Word and element location data:
== == ==
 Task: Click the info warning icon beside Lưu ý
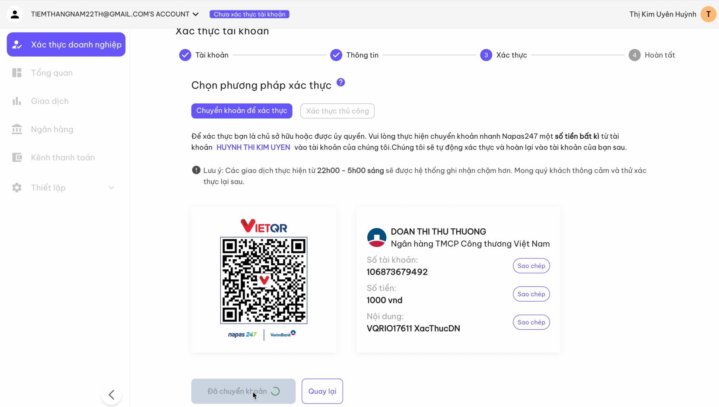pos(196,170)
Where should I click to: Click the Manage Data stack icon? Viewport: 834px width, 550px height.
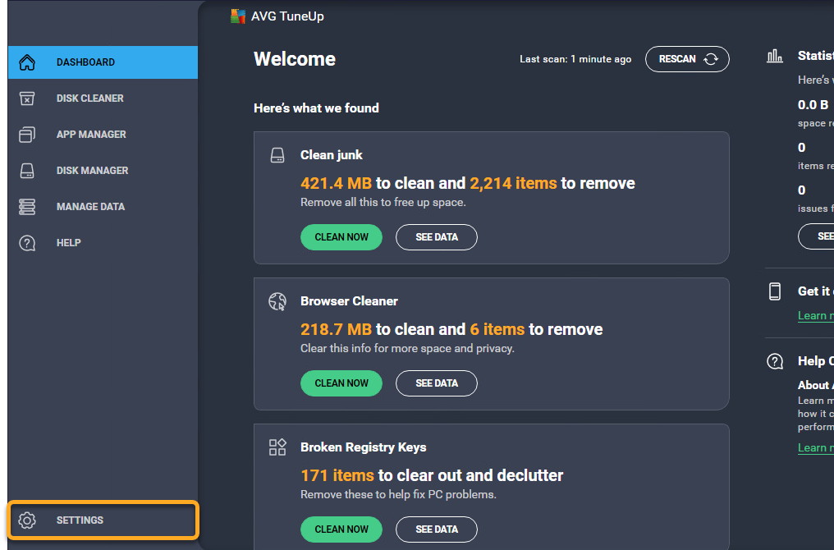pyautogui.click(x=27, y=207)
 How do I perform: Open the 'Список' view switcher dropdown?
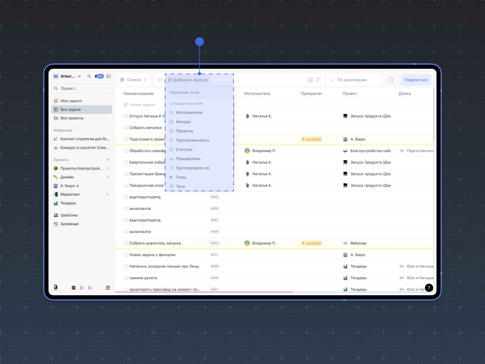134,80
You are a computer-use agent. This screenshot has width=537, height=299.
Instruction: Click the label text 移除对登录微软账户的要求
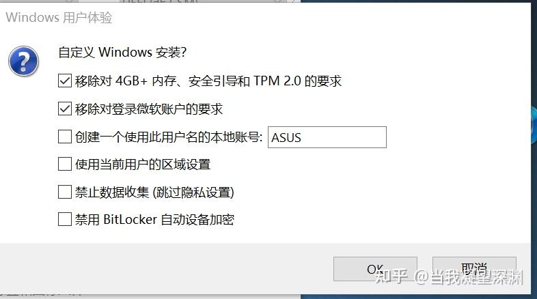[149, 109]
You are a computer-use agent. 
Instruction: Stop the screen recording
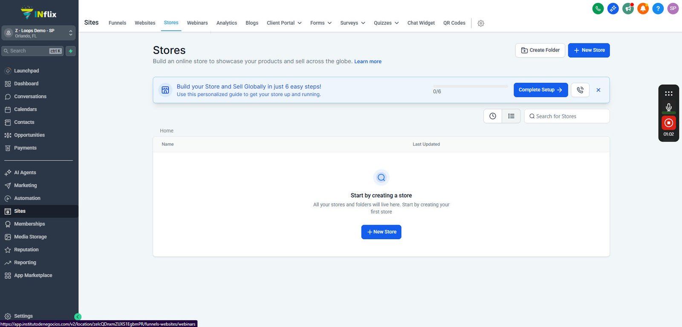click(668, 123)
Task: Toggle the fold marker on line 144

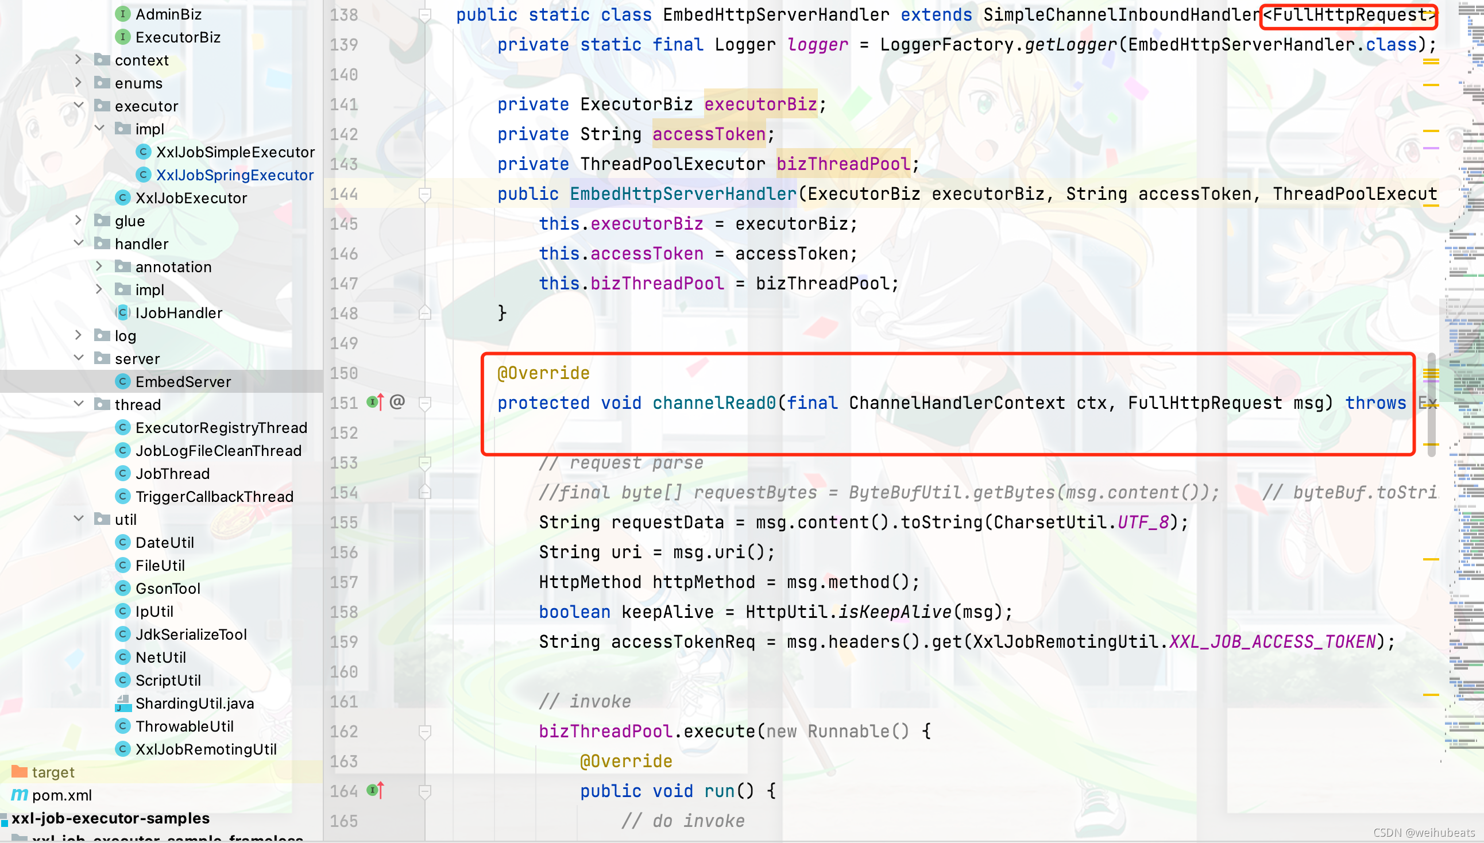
== == ==
◆ **DO THIS**:
Put every line of the records above into a Markdown table with the columns "Row" and "Line," numbering the rows and skipping blank lines. Leave the pictures out.

◆ **RESPONSE TO THIS EXERCISE**:
| Row | Line |
|---|---|
| 1 |  Task: Click the info warning icon beside Lưu ý |
| 2 | pos(196,170) |
| 3 | Where should I click to: Click the Manage Data stack icon? Viewport: 834px width, 550px height. |
| 4 | pyautogui.click(x=27, y=207) |
| 5 |  How do I perform: Open the 'Список' view switcher dropdown? |
| 6 | 134,80 |
| 7 | You are a computer-use agent. This screenshot has width=537, height=299. |
| 8 | Instruction: Click the label text 移除对登录微软账户的要求 |
| 9 | [149, 109] |
| 10 | You are a computer-use agent.  |
| 11 | Instruction: Stop the screen recording |
| 12 | click(668, 123) |
| 13 | Task: Toggle the fold marker on line 144 |